Actress Corinna Harfouch (68) celebrated her debut as “Tatort” commissioner Susanne Bonard on Easter weekend. The two-part series “Nothing but the Truth” was watched by 6.22 million fans on Sunday (April 9) and 6.02 million on Monday (April 10). According to official figures from the AGF, the “crime scene” from Berlin was the weakest in terms of quotas of the year to date.

With a market share of 23.3 percent, it was still enough for the day’s victory on Sunday. Second place was secured by the “Dream Ship” on ZDF, which attracted 5.20 million people to their screens. Meanwhile, 600,000 viewers watched the first Easter special of “Who Wants To Be A Millionaire?”.

The second edition of the quiz show even reached 14.8 percent of 14 to 49 year olds on Sunday. With a market share of 15.7 percent, the sequel to “Tatort” just topped this value. The crime thriller competition “Nord Nord Mord”, which was running on ZDF at the same time, had to be content with 7.5 percent. However, the episode “Sievers and the first cry” was very popular with the older audience and inspired a total of 6.13 million people, which meant the day’s winner among the total audience.

The “crime scene” is likely to have cost “Nord Nord Mord” in terms of reach. At the beginning of the year, the series reached a significantly larger audience with 8.98 and 9.44 million respectively. At least a small consolation for the “crime scene”.

In “Nothing but the Truth” Robert Karow (Mark Waschke, 51) is called to a crime scene. Everything indicates that the young security police officer Rebecca Kästner (Kaya Marie Möller, 37) took her own life in her apartment the night before: drugs, custody dispute, excessive demands. But when Karow finds her frightened four-year-old son Matti (Yvon Moltzen) in the garden, he has doubts about the suicide. What mother does that in front of her child? Then the last call from the dead to an unusual number: Susanne Bonard (Corinna Harfouch), a former LKA size who now teaches at the police academy.

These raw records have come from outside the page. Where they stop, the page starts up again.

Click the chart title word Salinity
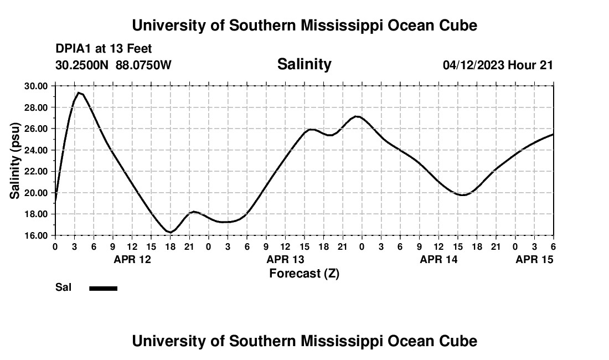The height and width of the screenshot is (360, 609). tap(304, 64)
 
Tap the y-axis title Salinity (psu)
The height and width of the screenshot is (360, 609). tap(16, 161)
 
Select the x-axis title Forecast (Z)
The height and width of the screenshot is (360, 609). tap(304, 274)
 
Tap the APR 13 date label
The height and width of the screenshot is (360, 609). tap(285, 259)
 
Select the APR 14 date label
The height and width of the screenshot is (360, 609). tap(438, 259)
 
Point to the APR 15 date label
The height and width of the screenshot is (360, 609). tap(534, 259)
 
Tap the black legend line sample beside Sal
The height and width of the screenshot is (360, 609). tap(103, 288)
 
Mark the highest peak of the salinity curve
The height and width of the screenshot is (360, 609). tap(79, 92)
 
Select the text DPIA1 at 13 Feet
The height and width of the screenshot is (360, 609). tap(104, 49)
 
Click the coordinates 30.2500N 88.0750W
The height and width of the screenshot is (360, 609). tap(113, 65)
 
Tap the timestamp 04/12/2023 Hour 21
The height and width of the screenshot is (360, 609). tap(498, 65)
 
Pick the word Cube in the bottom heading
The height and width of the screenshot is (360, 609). tap(461, 341)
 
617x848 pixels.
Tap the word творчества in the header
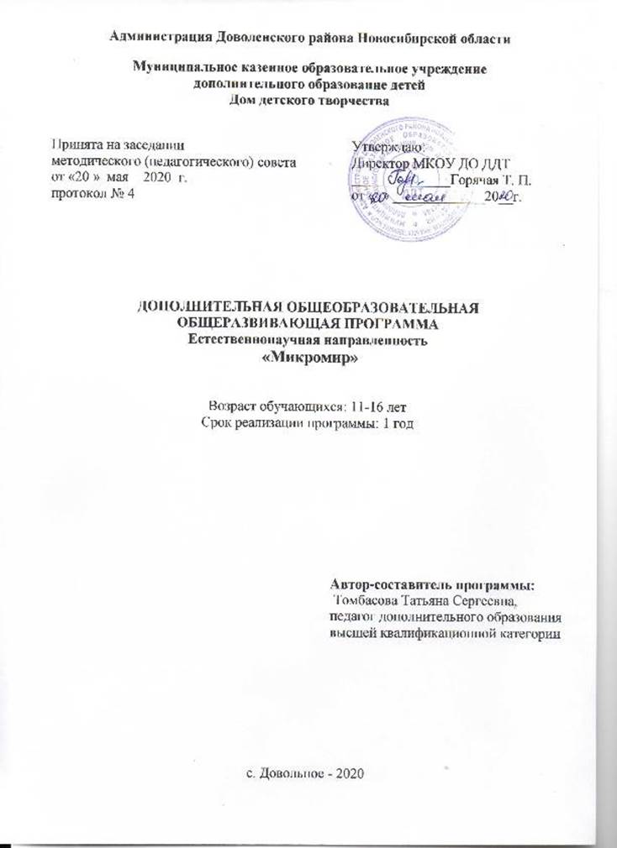pos(351,100)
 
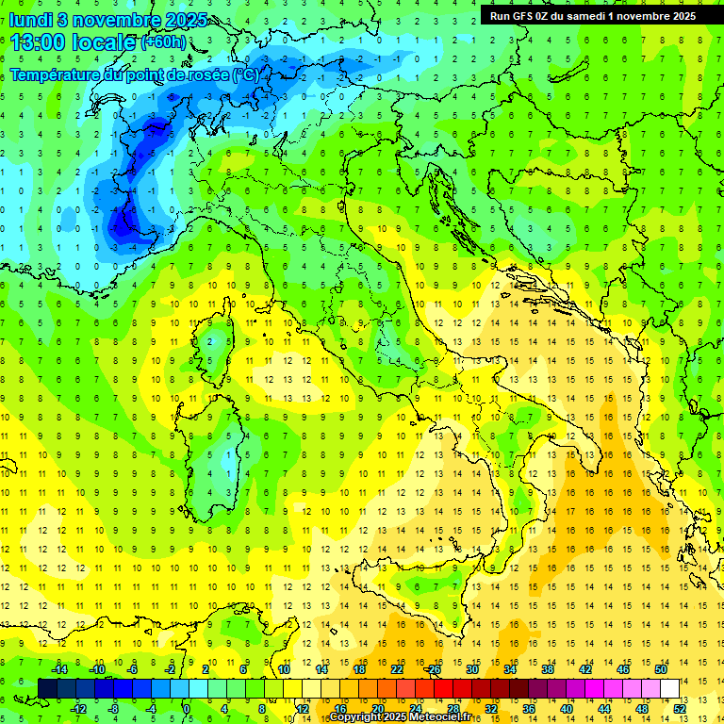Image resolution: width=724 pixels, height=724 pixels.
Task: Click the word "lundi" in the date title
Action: [x=31, y=19]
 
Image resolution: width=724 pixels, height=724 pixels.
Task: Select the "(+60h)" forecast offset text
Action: [x=163, y=42]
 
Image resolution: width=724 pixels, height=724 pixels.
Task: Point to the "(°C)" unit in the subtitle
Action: [x=244, y=74]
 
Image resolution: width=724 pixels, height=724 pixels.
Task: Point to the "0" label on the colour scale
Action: [x=188, y=708]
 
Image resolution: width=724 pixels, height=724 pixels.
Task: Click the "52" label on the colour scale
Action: [x=680, y=708]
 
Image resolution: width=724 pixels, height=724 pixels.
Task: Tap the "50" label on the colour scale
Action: [x=661, y=669]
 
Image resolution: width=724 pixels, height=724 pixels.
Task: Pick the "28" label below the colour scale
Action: [x=453, y=708]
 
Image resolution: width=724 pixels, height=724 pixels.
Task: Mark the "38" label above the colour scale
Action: [x=548, y=669]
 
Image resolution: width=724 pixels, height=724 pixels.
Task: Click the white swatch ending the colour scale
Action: [x=670, y=688]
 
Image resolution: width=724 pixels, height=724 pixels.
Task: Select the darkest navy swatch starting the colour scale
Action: [x=48, y=688]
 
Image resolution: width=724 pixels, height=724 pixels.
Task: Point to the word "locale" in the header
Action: [x=106, y=42]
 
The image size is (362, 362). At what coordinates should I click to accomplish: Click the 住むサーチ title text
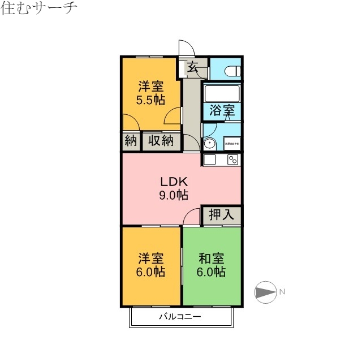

Shortly before Robert Karow and Susanne Bonard can clarify the death of Rebecca Kästner, they are denied access to their main suspect Tina Gebhardt (Bea Brocks, 35) by state security. A short time later, she is also dead. Based on circumstantial evidence, she is convicted as Rebecca’s murderer and Karow and Bonard are instructed to close the case. But then an important witness appears who saw Tina Gebhardt die.